События пошли навалом. Вчера была предпоследняя по графику, двадцать третья баня, Рахманов сослепу прижался к баку с кипятком, обжег седло и с воем выскочил на мороз; за ним погнался голый доктор, Костя успел нас сфотографировать, и теперь вокруг негатива идет отчаянная торговля, так как Костя грозится размножить снимки в ста экземплярах и одарить ими весь Институт.

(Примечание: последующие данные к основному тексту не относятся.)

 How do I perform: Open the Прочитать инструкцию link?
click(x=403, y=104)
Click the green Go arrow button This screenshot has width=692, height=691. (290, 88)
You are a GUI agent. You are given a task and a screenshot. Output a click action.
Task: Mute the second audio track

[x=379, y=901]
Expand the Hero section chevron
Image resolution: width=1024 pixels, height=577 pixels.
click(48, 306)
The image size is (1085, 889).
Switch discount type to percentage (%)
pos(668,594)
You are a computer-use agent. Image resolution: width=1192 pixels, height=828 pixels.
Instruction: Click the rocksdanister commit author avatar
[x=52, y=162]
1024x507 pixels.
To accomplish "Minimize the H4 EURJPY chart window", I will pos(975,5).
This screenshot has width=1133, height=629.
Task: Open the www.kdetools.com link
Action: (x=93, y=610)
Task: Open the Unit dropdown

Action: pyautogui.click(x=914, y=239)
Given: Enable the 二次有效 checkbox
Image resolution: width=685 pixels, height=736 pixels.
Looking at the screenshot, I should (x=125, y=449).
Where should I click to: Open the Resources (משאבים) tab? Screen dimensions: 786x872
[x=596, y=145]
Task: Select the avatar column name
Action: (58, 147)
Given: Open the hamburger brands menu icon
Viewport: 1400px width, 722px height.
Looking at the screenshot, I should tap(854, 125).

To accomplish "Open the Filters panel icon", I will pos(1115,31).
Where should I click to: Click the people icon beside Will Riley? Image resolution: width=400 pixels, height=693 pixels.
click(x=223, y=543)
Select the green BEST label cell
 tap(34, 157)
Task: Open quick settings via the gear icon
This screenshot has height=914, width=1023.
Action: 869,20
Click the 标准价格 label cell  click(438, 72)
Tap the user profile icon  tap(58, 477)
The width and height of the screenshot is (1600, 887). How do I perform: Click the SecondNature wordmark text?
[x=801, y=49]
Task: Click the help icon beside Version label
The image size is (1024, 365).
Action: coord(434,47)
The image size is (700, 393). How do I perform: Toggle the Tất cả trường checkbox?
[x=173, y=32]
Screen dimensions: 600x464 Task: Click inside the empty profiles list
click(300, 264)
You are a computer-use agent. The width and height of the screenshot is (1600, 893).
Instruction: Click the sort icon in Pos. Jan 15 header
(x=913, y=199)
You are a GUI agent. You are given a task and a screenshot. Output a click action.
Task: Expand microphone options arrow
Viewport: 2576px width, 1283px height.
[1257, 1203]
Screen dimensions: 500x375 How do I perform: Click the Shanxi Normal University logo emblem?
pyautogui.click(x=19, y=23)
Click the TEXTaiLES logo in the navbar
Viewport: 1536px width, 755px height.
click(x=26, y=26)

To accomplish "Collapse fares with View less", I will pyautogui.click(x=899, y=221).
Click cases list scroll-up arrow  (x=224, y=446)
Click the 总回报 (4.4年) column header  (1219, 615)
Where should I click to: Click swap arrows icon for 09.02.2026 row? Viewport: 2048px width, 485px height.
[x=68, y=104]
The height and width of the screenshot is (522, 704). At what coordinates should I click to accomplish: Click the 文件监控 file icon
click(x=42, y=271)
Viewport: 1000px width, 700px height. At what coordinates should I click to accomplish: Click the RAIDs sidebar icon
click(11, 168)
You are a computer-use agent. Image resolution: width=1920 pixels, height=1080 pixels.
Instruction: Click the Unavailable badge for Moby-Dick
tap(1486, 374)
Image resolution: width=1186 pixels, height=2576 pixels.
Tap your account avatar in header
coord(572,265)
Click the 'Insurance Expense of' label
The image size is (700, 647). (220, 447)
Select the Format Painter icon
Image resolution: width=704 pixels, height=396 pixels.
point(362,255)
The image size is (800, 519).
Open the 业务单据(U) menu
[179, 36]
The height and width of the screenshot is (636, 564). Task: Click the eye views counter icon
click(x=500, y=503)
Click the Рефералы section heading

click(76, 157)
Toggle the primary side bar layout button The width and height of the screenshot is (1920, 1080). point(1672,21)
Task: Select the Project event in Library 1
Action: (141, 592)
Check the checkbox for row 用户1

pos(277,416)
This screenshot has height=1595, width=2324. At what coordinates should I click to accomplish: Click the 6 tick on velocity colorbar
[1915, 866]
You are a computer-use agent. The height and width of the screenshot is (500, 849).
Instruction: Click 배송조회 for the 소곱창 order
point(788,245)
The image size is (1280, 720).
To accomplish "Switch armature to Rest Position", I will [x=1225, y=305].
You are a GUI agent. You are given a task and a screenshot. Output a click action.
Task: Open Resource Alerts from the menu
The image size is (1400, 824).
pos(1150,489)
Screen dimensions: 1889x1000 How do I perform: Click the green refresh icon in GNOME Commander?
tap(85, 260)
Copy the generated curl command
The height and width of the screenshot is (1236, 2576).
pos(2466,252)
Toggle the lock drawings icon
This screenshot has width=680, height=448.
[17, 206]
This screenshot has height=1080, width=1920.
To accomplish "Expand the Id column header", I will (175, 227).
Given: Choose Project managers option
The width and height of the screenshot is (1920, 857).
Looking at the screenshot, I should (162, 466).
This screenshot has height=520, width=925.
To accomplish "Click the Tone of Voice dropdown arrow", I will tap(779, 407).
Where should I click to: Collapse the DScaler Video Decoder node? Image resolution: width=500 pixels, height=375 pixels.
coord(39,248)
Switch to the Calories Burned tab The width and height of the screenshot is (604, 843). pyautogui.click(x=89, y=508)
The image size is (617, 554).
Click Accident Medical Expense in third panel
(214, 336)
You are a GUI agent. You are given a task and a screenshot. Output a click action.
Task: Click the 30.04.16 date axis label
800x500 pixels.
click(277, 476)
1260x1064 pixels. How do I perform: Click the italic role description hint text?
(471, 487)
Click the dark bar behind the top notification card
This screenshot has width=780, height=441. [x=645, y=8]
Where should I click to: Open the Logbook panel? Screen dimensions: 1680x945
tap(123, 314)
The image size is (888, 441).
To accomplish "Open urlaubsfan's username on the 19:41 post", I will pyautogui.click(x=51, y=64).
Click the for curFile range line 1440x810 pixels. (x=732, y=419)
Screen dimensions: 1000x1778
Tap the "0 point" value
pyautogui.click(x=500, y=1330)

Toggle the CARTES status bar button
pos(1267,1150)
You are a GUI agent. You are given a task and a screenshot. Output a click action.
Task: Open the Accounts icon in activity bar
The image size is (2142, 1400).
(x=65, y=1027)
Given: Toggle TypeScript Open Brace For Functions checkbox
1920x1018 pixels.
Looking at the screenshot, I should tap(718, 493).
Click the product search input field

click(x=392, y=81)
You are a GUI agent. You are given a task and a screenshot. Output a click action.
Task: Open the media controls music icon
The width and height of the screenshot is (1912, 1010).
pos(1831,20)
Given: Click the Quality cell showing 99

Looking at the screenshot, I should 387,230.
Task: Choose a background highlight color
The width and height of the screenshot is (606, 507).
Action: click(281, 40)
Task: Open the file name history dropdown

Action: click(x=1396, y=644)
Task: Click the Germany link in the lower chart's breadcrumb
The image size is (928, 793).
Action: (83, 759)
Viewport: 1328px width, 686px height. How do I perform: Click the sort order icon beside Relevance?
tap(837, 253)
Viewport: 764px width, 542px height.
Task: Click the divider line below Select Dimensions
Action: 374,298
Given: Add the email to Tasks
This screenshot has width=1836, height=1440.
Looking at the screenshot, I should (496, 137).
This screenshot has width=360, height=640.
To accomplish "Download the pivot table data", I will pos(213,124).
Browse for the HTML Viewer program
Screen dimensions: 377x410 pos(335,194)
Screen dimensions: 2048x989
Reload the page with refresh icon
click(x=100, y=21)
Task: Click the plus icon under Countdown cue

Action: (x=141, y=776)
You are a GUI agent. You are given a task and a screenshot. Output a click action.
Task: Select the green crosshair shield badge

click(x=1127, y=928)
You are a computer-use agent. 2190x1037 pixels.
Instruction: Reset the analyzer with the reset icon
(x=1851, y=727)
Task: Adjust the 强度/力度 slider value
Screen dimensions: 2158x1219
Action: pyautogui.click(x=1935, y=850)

Второе событие привело к тому, что Валя Горемыкин охрип и начал заикаться – довольно оригинальное сочетание. Валя страдает, злится, а все, даже Николаич, хохочут до слез. Туалет на дрейфующих станциях, как известно, сооружается по одному типовому проекту: в снег закапываются четыре бочки из-под соляра и на них водружается будочка, сколоченная из досок и без всяких архитектурных излишеств (у нас на будочке висела лишь украденная Веней в тиксинском магазине табличка: закрыто на учет).
Именно там находился Валя Горемыкин, когда в дверь, как ему показалось, кто-то постучал. «Жив будешь!» – крикнул Валя, продолжая изучать старую газету, но в ту же секунду сорванная с петель дверь отлетела в сторону и будочка покачнулась. «Морду бить за такие шут…» – начал было Валя – и обмер: попробуй, набей морду зверюге под три метра ростом. Тут бы Вале извиниться за грубость и с достоинством выйти, но вместо «простите, пожалуйста, я не знал, что вам так срочно» он дико заорал, и пока озадаченный медведь тупо соображал, что к чему, подскочили Кореш и Махно. Зверюга сразу же потерял к Вале интерес, стал отмахиваться от собак (точнее, от Кореша, так как Махно занял атакующую позицию в двадцати метрах), а тут еще выбежали ребята и отогнали его ракетами к торосам.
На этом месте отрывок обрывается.